2. The Northeast Passage is finally here!
I’ve personally been waiting for this region to open up for a long time (almost as long as Hawai’i, which was introduced during the 2nd Age updates), and it’s finally here in UWO land! Based on the update info, I’m not exactly sure how players will be able to receive the permits for this region. I think players can either complete the Mercator World Atlas quests or if they already have East Asia unlocked, they can receive the permits a different, “uncharted” way (whatever that means). The updates did mention that this will be one of the most “challenging” regions to explore, and if UWO’s version of the Northeast Passage is anything like the NE Passage in UW New Horizons (or perhaps UW 1), then this sounds pretty dauting. Still, I’m very curious to see if the NE Passage will be a viable trading route to East Asia rather than sailing all the way around Africa, India, and SE Asia or sailing around South America and across the Pacific.
We shall see…

3. The Dungeons get ALOT more interesting……
First off, I did not really see anything in the updates about the ESBT nerf. I don’t know if this will be implemented into the game or not, but if it does, it will be one of the most dramatic changes occurring not only to the dungeons but to the entire game itself. Alot has been said about the ESBTS from everybody (including myself), so I’m not going to get into all that here, but suffice it to say that if the nerf does happen, then players will actually have to sail to their dungeons or suffer severe loot penalties (in other words, no more running Fort San Domingo from the comforts of Seville!)
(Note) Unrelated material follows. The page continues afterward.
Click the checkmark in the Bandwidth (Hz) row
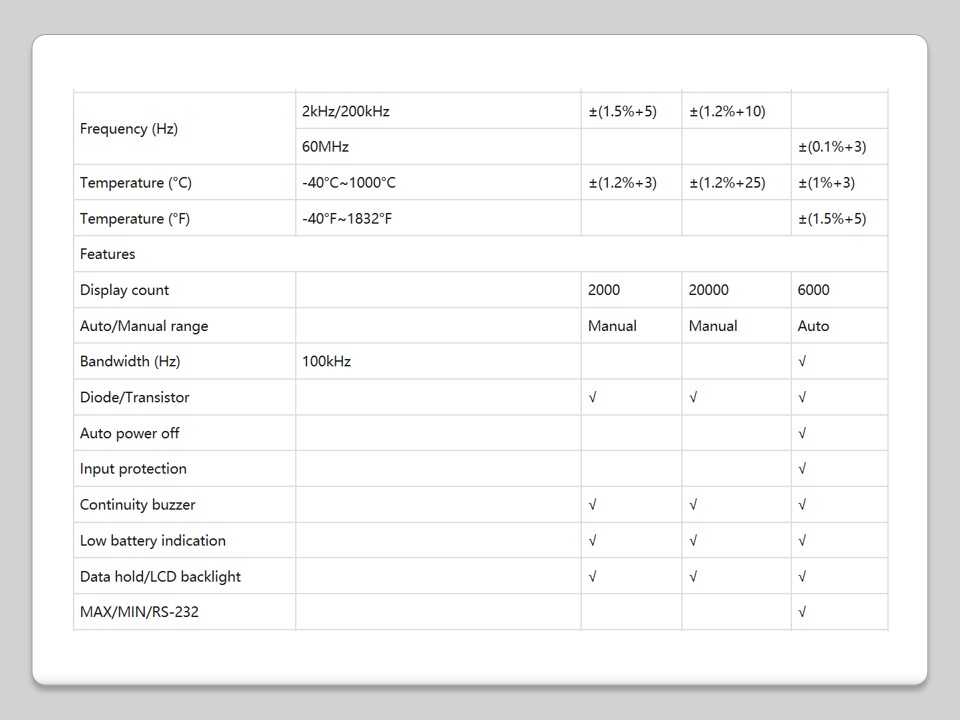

What I DID FIND in the updates are a whole lot of other interesting changes Players can explore a brand new dungeon in Rome itself (home of the Coliseum, which is a pretty good place to go and rank your land battle skills without having to sail outside Europe). In addition, players may now be able to entirely avoid fighting altogether if they can “stealthily” avoid the enemies in the dungeon. On the other hand, if players simply run around the dungeons doing stuff, they may increase their “enmity bar,” a new feature that may add additional drama to dungeon running. The updates also mentioned that “new traps” will be introduced into the dungeons, some good and some not so good. I don’t know how this will affect players who like to “farm” the dungeons for stuff, but it may be KOEI’s way of trying to encourage players to get out of the dungeons and back into the sea. Finally, the dungeons themselves will be expanded to include new “passages,” passages that may lead to more loot…or to more trouble.
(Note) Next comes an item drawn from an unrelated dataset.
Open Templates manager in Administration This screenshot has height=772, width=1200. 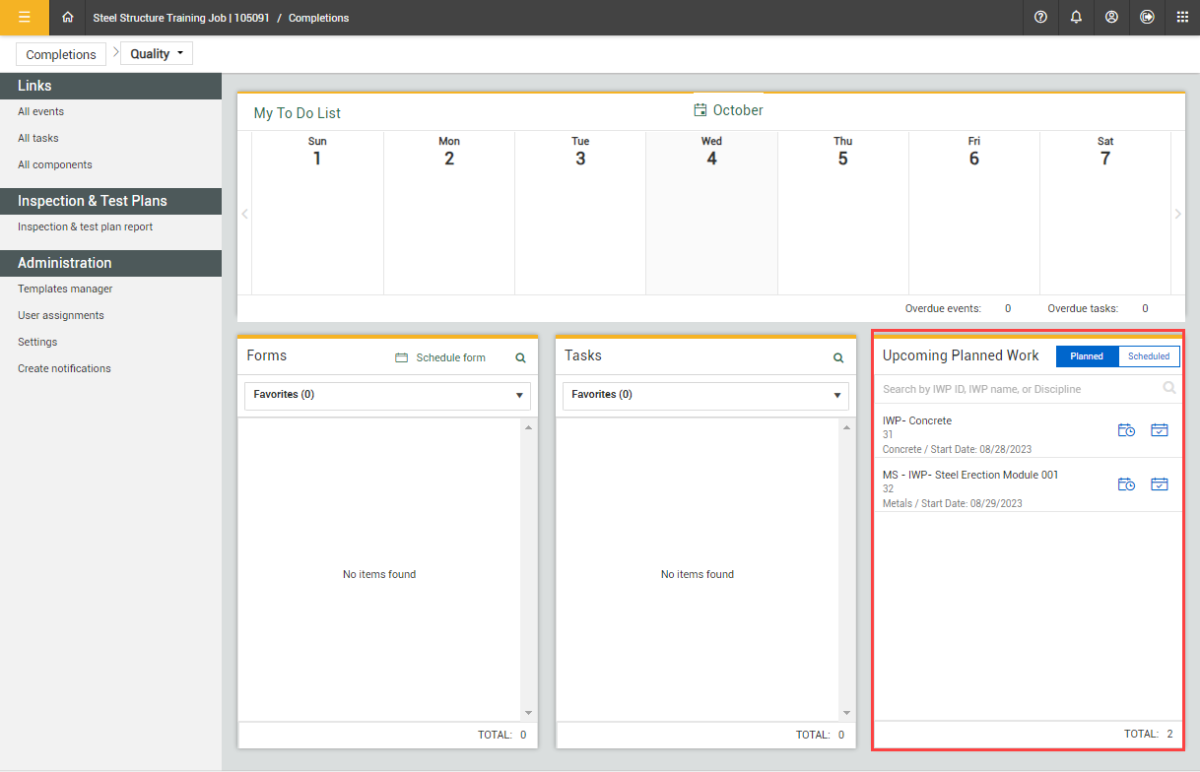click(x=65, y=289)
4. Significant Changes to Piracy and to Bounty Hunting

I am more of an adventurer and trader than maritimer by nature, but there are several major changes coming in Gran Atlas that will not only affect pirates and bounty hunters but everyone sailing the open seas.
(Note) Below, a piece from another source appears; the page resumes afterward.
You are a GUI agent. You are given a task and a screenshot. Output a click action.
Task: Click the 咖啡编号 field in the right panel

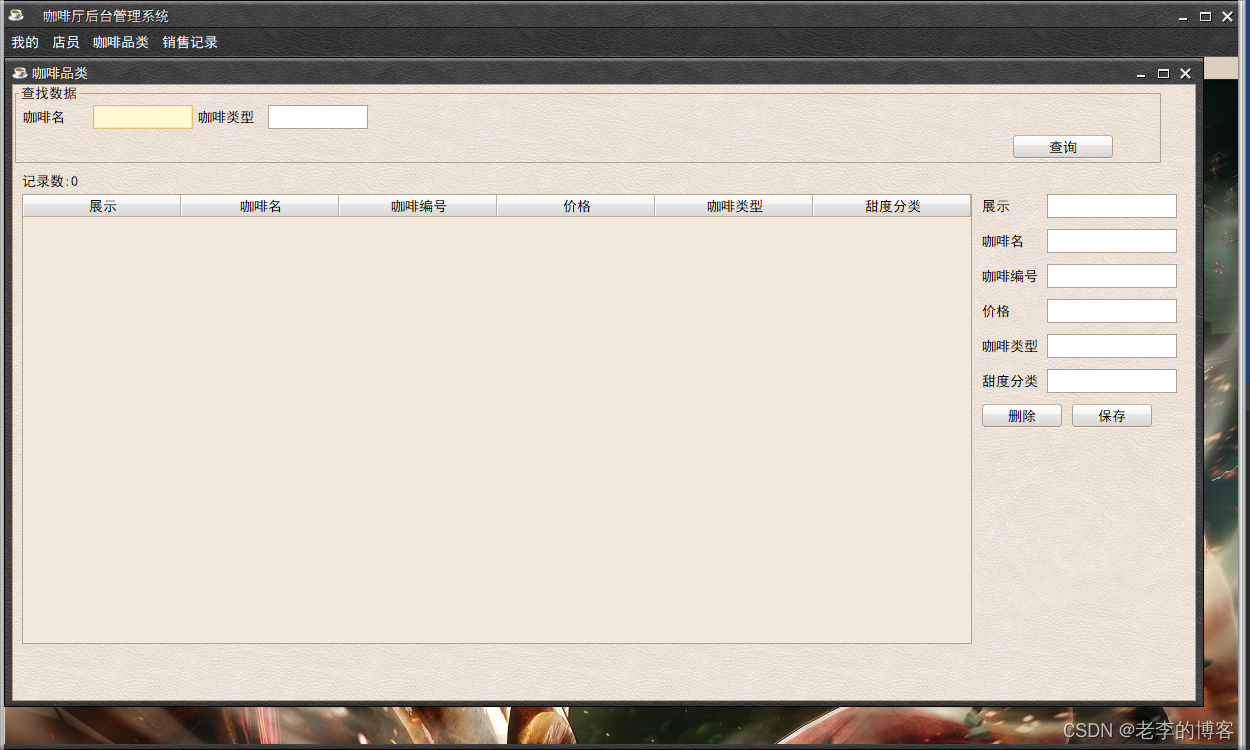(1111, 275)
Perhaps the most significant change is the “abolition of item plundering.” Anyone who has played this game for a certain amount of time knows that once you reach a certain level in the game, you will have to deal with the player pirates, and unless you are willing to invest in buying astros for blue flags (a worthy investment in my opinion), you are going to run into these guys at some point. And most of the player pirates happen to be the most experienced players in the game. Not all of them are bad people, really, but I don’t think anyone really likes to see their most valuable equipment or ship parts be snatched from them by a player pirate.

Well, Gran Atlas means that players who DO NOT want to have to spend actual money in this game can now pretty much sail the open seas without having to worry too much form pirates…..Well, actually players still have to worry about the pirates because they can still lose their trade goods, provisions, and ducats, but at least they will no longer have to worry about losing their newly acquired Gold Armor, Gae Bulg, or heaven forbid their Shipwright Saw from a merciless pirate! And why you would be sailing around with these things in the first place I have no idea, but at least you won’t have to worry about losing them anymore.

As for pirates and bounty hunters, there are lots of more specific changes coming as well. PVP deck battle now requires BOTH opponents to agree in order to initiate the battle (in other words, somebody can’t just sail up to a pirate and force him/her into a deck battle or vice versa). The kill count restrictions will be lifted from the game, restrictions will be lifted from pirate bounties, and bounty hunters will no longer be protected from repeated pirate attacks (I guess all of these changes will help console the pirates from losing the ability to steal somebody’s precious item). Bounty hunters, on the other hand, can now acquire a new title (“Bounty Hunter”) that will confer certain advantages in their anti-piracy adventures (Pirates likewise can also acquire new titles with their own sets of privileges). They will also now be able to track pirate activities via the Maritime Mediator, so if anyone’s pirating anybody else, the bounty hunters will at least know which region pirates are engaging their nefarious activities in.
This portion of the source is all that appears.